## Aim of the task
Starting at the first line, reproduce the listing below in full, exactly as given.

-------

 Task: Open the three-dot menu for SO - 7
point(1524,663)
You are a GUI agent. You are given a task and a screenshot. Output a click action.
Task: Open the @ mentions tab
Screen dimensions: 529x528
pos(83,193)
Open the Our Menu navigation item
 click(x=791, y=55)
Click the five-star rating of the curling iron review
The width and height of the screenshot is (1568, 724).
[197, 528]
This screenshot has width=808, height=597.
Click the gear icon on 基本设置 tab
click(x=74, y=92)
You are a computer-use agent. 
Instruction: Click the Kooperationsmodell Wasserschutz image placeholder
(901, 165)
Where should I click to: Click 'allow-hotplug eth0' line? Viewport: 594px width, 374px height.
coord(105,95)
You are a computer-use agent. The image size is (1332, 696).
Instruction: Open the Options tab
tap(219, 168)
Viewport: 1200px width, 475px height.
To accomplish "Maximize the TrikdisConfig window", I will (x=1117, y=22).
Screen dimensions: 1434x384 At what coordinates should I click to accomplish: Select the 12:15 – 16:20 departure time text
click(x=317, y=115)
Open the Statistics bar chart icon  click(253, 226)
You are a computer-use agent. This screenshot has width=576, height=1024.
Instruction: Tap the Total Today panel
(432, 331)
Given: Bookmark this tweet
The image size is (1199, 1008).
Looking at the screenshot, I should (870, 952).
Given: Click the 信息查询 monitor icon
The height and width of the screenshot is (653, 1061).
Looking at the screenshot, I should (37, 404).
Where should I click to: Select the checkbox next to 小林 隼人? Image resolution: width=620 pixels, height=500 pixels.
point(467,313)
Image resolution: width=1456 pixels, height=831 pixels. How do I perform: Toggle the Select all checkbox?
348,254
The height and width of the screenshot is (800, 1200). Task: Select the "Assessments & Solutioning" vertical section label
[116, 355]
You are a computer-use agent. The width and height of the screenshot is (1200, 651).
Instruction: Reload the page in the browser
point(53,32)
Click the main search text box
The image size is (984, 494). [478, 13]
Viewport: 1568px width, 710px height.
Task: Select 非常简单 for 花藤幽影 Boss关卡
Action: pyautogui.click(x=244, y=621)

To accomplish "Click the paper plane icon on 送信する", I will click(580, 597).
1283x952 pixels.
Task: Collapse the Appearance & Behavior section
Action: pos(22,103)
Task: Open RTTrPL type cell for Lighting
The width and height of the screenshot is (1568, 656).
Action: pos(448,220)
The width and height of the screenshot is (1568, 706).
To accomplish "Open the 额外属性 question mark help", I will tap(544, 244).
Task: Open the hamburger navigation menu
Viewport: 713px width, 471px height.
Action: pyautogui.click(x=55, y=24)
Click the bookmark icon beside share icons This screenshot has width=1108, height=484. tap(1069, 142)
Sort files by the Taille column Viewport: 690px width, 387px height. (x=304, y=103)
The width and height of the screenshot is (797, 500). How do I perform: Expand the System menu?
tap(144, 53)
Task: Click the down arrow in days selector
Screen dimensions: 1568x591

-------

## Answer to the exercise
 Task: Open the three-dot menu for SO - 7
point(1524,663)
You are a GUI agent. You are given a task and a screenshot. Output a click action.
Task: Open the @ mentions tab
Screen dimensions: 529x528
pos(83,193)
Open the Our Menu navigation item
 click(x=791, y=55)
Click the five-star rating of the curling iron review
The width and height of the screenshot is (1568, 724).
[197, 528]
This screenshot has width=808, height=597.
Click the gear icon on 基本设置 tab
click(x=74, y=92)
You are a computer-use agent. 
Instruction: Click the Kooperationsmodell Wasserschutz image placeholder
(901, 165)
Where should I click to: Click 'allow-hotplug eth0' line? Viewport: 594px width, 374px height.
coord(105,95)
You are a computer-use agent. The image size is (1332, 696).
Instruction: Open the Options tab
tap(219, 168)
Viewport: 1200px width, 475px height.
To accomplish "Maximize the TrikdisConfig window", I will (x=1117, y=22).
Screen dimensions: 1434x384 At what coordinates should I click to accomplish: Select the 12:15 – 16:20 departure time text
click(x=317, y=115)
Open the Statistics bar chart icon  click(253, 226)
You are a computer-use agent. This screenshot has width=576, height=1024.
Instruction: Tap the Total Today panel
(432, 331)
Given: Bookmark this tweet
The image size is (1199, 1008).
Looking at the screenshot, I should (870, 952).
Given: Click the 信息查询 monitor icon
The height and width of the screenshot is (653, 1061).
Looking at the screenshot, I should (37, 404).
Where should I click to: Select the checkbox next to 小林 隼人? Image resolution: width=620 pixels, height=500 pixels.
point(467,313)
Image resolution: width=1456 pixels, height=831 pixels. How do I perform: Toggle the Select all checkbox?
348,254
The height and width of the screenshot is (800, 1200). Task: Select the "Assessments & Solutioning" vertical section label
[116, 355]
You are a computer-use agent. The width and height of the screenshot is (1200, 651).
Instruction: Reload the page in the browser
point(53,32)
Click the main search text box
The image size is (984, 494). [478, 13]
Viewport: 1568px width, 710px height.
Task: Select 非常简单 for 花藤幽影 Boss关卡
Action: pyautogui.click(x=244, y=621)

To accomplish "Click the paper plane icon on 送信する", I will click(580, 597).
1283x952 pixels.
Task: Collapse the Appearance & Behavior section
Action: pos(22,103)
Task: Open RTTrPL type cell for Lighting
The width and height of the screenshot is (1568, 656).
Action: pos(448,220)
The width and height of the screenshot is (1568, 706).
To accomplish "Open the 额外属性 question mark help", I will tap(544, 244).
Task: Open the hamburger navigation menu
Viewport: 713px width, 471px height.
Action: pyautogui.click(x=55, y=24)
Click the bookmark icon beside share icons This screenshot has width=1108, height=484. tap(1069, 142)
Sort files by the Taille column Viewport: 690px width, 387px height. (x=304, y=103)
The width and height of the screenshot is (797, 500). How do I perform: Expand the System menu?
tap(144, 53)
Task: Click the down arrow in days selector
Screen dimensions: 1568x591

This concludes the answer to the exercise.